Numerose sono state negli anni le segnalazioni da parte di associazioni di consumatori, soprattutto nei confronti di portali di viaggio, in particolar modo i siti cosiddetti “low cost”, che applicavano commissioni extra anche ingenti, fino a 40/50 Euro, a seconda della spesa, in alcuni casi senza neanche dare spiegazioni al cliente.
Dal 13 gennaio ciò non è più possibile, così come è vietato anche per i commercianti applicare costi extra per acquisti effettuati con carta di pagamento presso negozi “normali”. A onor del vero qualche eccezione c'è, relativa soprattutto alle carte aziendali dei circuiti American Express e PayPal, ma nella maggior parte degli altri casi la pratica è assolutamente vietata, per un risparmio complessivo previsto per i risparmiatori europei di 500 milioni di Euro in un anno.
La Direttiva interviene anche sui diritti dei consumatori, mettendo loro a disposizione più armi di tutela. In caso di furti o frodi, ad esempio, fino a prima dell'entrata in vigore di questa norma, il titolare era obbligato a pagare 150 Euro di franchigia per ogni operazione effettuata prima della denuncia e non riconosciuta; ora questa franchigia scende a 50 Euro.
Interessanti anche le nuove regole di trasparenza su eventuali acquisti di valuta estera, per i quali ora viene applicato un tasso di cambio chiaro e uguale per tutti. Aumenta anche la tutela della privacy sui dati finanziari dei clienti, che ora devono essere protetti da parte dei venditori secondo regole molto rigide.

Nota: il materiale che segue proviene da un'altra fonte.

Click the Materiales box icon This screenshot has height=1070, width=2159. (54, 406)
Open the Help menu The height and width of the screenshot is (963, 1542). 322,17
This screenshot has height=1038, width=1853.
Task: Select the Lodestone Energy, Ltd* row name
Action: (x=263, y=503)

Bisogna dire che queste nuove norme sono fondamentalmente l'adeguamento a un'altra direttiva del 2007, che si era resa necessaria per cominciare a normare il nuovo settore della Fintech, ossia la tecnologia applicata alla finanza. L’evoluzione tecnica a cui abbiamo assistito in questi ultimi 10 anni, che oggi prevede anche la compravendita di criptovalute, ha spinto gli Stati membri a chiedere una revisione della Direttiva originaria, al fine di regolamentare in modo chiaro i pagamenti effettuati con la “moneta di plastica”, aumentati in modo esponenziale in questi ultimi anni, anche grazie a un mercato che propone strumenti sempre più facili da ottenere e sicuri da usare.